“Happy birthday.”
“Birth day dinner,” she corrected.
“Right. Birth day.”
We sat again.
Ryan did not take the head of the table. He sat where Lily pointed.
That alone told me time had done some work.
Lily stood beside the panda mug.
“I wanted this dinner because I used to feel weird about how I was born,” she said. “Like my story started with people fighting over me. But that’s not really it.”
She looked at me.
“My story started with Mom surviving.”
My eyes filled.
She looked at Eli.
“And someone answering.”
Eli lowered his gaze.
She looked at Ryan.
“And someone failing, then having to learn that being a father is not a lab result.”

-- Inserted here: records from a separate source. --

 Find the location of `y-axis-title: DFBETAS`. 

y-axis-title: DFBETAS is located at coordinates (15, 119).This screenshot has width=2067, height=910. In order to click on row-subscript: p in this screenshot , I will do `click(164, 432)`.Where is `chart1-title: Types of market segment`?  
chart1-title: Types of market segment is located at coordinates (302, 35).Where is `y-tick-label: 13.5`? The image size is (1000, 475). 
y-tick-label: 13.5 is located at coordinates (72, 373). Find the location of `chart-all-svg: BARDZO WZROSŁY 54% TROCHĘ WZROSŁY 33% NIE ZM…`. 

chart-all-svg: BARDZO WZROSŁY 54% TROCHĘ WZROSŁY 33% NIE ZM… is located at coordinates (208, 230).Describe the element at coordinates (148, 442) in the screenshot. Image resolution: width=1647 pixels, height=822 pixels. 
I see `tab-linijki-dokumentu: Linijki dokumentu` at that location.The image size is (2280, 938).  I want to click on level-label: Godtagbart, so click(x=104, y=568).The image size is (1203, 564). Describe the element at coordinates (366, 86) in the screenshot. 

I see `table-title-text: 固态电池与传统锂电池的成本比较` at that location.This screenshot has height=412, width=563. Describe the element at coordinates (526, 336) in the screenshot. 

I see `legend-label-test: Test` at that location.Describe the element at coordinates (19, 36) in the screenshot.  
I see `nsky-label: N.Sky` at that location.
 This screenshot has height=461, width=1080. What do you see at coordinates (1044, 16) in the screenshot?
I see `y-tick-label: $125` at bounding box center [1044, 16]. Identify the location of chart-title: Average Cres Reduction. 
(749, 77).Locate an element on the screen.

The room stopped breathing.
Ryan took it.
To his credit, he took it.
Lily continued.
“I’m not saying that to be mean. I’m saying it because it’s true, and I don’t want everyone whispering around true things forever.”
She looked at all of us.
“I have two dads in different ways. Ryan is my biological father. Eli is my stepdad. Uncle Daniel is basically a chaotic aunt.”
“Rude,” Daniel said, wiping his eyes.
“And Mom is Mom,” Lily said.
She took a breath.
“I’m okay. Not because everything was okay. Because the people who stayed helped make it okay.”
Ryan’s eyes were wet.
Mine were too.
Lily lifted the panda mug.
“To the people who stayed.”
We all raised our glasses.
Even Ryan.
Especially Ryan.
That night, after everyone left, I stood in the kitchen alone.
Eli found me holding the paternity test paper.
Yes, I had kept it.
Not because I needed proof.
Because for years, that paper had represented the worst moment of my life after Lily’s birth. Ryan’s suspicion. My humiliation. The cold reduction of love to probability.
But time had changed its meaning.
Ryan Mercer: biological father.
Probability of paternity exceeds 99.9999 percent.